Software Defined Radio (SDR): It is a radio whose components that have been typically implemented in hardware (e.g. mixers, filters, amplifiers, modulators/demodulators, detectors, etc.) are instead implemented by means of software on a personal computer or embedded system. It can accommodate different radio frequencies through software. In an ideal software radio, all the bands and modes should be tuned through the software according to the needs.

Cognitive Radio (CR): A cognitive radio is a transceiver which automatically detects available channels in wireless spectrum and accordingly changes its transmission or reception parameters to allow more wireless communications to run concurrently in a given spectrum band at a place. It shares the spectrum among different users intelligently and in an opportunistic manner.

Cooperative Spectrum Sensing (CSS): Spectrum sensing is a key function of cognitive radio to prevent the harmful interference with licensed users and identify the available spectrum for improving the spectrum's utilization. However, detection performance in practice is often compromised with multipath fading, shadowing and receiver uncertainty issues. To mitigate the impact of these issues, cooperative spectrum sensing has been shown to be an effective method to improve the detection performance by exploiting spatial diversity. Here CR users cooperate with each other in trying to detect licensed transmissions.

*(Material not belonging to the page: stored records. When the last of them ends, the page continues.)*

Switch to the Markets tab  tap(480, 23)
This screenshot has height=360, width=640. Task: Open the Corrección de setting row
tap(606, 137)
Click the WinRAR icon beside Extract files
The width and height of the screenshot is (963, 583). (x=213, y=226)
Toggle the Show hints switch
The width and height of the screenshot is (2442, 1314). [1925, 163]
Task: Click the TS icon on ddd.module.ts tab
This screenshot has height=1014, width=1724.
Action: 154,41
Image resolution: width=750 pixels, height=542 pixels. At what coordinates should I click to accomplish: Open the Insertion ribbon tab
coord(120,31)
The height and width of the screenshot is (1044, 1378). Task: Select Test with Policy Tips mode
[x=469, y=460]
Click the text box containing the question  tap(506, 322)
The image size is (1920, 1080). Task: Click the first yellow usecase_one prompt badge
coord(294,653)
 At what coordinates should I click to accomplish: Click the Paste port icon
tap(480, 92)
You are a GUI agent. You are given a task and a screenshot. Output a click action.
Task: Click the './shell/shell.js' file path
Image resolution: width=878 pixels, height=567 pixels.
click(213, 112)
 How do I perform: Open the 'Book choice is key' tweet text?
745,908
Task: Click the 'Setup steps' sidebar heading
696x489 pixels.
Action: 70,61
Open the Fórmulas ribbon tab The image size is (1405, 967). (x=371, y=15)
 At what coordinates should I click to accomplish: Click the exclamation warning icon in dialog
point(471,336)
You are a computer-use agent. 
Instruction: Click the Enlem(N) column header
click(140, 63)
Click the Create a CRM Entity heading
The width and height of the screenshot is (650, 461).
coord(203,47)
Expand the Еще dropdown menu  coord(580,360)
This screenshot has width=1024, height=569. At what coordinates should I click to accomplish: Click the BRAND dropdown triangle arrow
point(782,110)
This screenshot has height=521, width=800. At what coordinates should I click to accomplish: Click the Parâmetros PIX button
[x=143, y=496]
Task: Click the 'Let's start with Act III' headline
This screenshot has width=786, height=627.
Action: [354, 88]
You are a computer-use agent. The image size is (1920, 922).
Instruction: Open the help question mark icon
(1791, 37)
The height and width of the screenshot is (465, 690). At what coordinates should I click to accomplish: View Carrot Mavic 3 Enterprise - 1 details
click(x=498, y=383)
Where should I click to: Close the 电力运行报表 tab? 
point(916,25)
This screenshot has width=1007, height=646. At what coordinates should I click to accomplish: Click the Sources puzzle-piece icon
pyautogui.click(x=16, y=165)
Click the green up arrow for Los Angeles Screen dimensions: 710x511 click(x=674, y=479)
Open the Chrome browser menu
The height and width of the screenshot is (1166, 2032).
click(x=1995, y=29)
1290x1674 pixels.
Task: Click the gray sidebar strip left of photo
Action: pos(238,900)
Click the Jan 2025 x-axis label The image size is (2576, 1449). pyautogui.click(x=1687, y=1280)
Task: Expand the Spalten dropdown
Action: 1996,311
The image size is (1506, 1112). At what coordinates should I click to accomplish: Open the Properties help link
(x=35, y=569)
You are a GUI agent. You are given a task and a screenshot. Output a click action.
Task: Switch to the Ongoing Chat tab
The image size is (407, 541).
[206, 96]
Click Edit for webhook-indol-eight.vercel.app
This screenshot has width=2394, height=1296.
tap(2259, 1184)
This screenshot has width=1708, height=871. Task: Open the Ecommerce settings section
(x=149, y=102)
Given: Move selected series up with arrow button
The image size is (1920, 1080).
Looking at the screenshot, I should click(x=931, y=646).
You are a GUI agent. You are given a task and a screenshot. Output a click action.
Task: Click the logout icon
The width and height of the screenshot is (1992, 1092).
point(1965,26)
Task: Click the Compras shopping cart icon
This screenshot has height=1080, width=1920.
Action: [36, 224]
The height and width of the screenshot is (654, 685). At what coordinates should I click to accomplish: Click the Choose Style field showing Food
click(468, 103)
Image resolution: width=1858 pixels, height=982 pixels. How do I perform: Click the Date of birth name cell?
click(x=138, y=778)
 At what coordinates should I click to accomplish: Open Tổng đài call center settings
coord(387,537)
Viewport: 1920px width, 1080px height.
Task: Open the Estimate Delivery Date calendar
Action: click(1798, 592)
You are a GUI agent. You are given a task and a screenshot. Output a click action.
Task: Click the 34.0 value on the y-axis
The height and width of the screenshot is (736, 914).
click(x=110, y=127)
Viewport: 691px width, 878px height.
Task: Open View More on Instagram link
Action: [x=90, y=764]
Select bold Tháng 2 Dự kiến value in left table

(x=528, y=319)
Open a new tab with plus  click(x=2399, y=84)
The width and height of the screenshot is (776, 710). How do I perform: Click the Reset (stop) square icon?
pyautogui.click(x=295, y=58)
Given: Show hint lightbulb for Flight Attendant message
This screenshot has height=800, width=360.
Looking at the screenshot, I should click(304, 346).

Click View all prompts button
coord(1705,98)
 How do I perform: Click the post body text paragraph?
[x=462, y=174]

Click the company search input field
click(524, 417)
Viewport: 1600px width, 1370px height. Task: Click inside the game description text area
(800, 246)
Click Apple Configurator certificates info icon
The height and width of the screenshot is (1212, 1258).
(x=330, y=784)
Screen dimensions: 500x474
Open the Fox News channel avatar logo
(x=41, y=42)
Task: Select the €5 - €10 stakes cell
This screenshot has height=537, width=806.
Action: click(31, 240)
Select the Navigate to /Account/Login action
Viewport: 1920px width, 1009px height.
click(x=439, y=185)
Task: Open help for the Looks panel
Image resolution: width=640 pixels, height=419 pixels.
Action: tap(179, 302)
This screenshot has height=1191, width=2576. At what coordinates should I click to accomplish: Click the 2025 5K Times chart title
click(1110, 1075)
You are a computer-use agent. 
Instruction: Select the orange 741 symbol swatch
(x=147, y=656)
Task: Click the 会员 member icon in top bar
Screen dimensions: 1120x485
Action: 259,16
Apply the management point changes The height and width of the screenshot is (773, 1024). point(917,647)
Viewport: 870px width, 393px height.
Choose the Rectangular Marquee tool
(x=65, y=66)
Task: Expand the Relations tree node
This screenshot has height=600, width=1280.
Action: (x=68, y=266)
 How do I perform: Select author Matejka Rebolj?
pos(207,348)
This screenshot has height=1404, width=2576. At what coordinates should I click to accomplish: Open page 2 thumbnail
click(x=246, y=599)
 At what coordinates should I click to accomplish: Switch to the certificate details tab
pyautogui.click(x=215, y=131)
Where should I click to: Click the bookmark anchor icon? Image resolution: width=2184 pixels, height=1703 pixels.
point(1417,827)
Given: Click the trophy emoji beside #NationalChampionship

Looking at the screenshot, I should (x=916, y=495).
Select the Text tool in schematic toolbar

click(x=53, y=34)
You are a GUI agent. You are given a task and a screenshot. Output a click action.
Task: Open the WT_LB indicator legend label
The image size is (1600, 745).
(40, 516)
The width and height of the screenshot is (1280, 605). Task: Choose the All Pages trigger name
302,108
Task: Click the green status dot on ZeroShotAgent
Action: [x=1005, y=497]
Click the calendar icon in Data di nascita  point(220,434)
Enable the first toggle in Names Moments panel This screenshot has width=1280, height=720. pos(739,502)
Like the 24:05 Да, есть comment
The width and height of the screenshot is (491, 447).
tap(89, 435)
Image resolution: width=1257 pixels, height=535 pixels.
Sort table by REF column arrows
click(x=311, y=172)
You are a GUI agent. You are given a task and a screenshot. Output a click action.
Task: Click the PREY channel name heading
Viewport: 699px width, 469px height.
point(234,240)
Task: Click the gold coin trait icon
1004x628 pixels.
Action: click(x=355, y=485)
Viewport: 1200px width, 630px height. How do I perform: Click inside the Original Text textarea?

Cognitive Radio Network (CRN): CRN or Dynamic Spectrum Access Network or secondary network does not have a license to operate in a desired band and is designed based on the opportunistic spectrum access model.

Primary User (PU): In an existing network PUs have the license to access any channel of a certain spectrum band any time. PU activities are controlled through primary base stations.

Secondary User (SU): SUs or Cognitive Radio Users are the unlicensed users of an existing network. They can share a channel if and only if it is not being occupied by a primary user (PU) and is bound to leave it immediately if it is reclaimed by a PU.

Cognitive Engine (CE): It is known as the brain of CR which provides it intelligence to share the spectrum most efficiently. It consists of different types of interfaces like – User interface, Sensor interface, Radio interface and Cognitive Core.